If you consider the school you are applying to and study it a little bit before assembling an application, you can materially improve the quality of your application. Tailoring your credentials to show a cohesive story of what got you to the point where you are considering a master’s degree and where you see your career going, is the best way to ensure your application package is as good as you can make it. Of course this isn’t always easy.
Treat the graduate application process like the first graduate level research project you have and give it serious focus. After all, the successful outcome is an admission offer to each of the schools you want to attend. Slacking on the application process means you forfeit options later because you were not admitted to as many schools as you possibly would have been.

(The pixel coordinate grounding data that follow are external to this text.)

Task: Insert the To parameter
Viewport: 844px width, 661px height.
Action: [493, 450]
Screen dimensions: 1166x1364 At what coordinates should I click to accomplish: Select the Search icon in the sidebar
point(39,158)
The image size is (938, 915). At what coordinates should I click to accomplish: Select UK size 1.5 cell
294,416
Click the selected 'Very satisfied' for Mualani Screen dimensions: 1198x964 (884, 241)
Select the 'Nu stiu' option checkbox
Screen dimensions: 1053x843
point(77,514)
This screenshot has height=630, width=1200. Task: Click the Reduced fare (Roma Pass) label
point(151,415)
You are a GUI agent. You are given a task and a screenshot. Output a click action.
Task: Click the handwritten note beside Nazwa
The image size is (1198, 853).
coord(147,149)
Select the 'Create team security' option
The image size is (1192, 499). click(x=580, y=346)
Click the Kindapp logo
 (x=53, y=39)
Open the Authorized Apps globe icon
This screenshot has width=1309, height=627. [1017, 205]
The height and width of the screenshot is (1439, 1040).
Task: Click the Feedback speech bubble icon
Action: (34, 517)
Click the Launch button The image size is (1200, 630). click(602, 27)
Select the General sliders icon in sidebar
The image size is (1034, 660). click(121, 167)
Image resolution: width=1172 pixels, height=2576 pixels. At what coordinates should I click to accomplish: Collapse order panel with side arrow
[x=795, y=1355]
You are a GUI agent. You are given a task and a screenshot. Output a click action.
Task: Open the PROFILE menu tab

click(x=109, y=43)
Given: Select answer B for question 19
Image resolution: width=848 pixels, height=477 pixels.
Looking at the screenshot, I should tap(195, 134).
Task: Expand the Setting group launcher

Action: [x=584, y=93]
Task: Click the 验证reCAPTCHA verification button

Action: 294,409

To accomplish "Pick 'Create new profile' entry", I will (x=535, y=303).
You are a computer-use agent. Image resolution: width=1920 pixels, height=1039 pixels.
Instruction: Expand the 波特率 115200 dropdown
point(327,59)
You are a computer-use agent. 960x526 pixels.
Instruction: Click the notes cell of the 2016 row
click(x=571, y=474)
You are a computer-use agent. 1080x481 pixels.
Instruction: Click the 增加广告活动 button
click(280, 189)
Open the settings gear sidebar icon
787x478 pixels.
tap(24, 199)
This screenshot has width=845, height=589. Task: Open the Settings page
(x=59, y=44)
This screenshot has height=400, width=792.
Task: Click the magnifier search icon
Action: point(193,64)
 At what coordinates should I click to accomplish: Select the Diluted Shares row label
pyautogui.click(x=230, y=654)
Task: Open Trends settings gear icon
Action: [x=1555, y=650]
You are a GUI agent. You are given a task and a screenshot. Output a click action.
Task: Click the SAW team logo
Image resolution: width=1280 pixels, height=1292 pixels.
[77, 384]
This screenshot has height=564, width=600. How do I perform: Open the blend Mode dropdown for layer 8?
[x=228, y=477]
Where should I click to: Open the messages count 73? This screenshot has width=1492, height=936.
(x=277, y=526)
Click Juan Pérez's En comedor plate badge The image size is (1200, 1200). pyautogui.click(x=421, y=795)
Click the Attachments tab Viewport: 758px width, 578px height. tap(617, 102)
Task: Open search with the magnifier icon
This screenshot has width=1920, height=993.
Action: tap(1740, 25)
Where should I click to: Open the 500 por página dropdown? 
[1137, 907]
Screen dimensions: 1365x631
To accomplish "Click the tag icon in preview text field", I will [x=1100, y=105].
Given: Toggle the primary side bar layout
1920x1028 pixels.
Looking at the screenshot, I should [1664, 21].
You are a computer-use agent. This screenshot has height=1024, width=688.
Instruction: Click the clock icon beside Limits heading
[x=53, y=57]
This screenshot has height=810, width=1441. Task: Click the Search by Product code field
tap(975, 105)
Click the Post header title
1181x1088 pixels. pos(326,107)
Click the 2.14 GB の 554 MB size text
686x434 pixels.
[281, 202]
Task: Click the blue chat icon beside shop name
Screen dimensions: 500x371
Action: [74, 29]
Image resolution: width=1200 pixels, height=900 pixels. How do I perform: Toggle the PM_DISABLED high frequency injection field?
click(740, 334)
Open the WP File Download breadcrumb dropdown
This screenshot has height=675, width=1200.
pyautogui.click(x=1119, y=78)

Stepping outside of your own perspective may help you treat your application more like a research project and make it easier to objectively see your strengths and weaknesses. If you have trouble seeing what a school values or how your own portfolio matches up, get help. Ask someone else to look at the schools you are considering and give you their candid assessment of where you are strong and where you are weak. If you need it, get professional help. It isn’t for everyone, but there are professionals that have a deep understanding of the admissions process that can help you.
I don’t think any application guidebook can address all the possible questions or issues that an applicant sees during the admissions process and encourage you to engage the program director or admissions office directly. In fact, these professionals should be your very first point of contact and greatest research resource.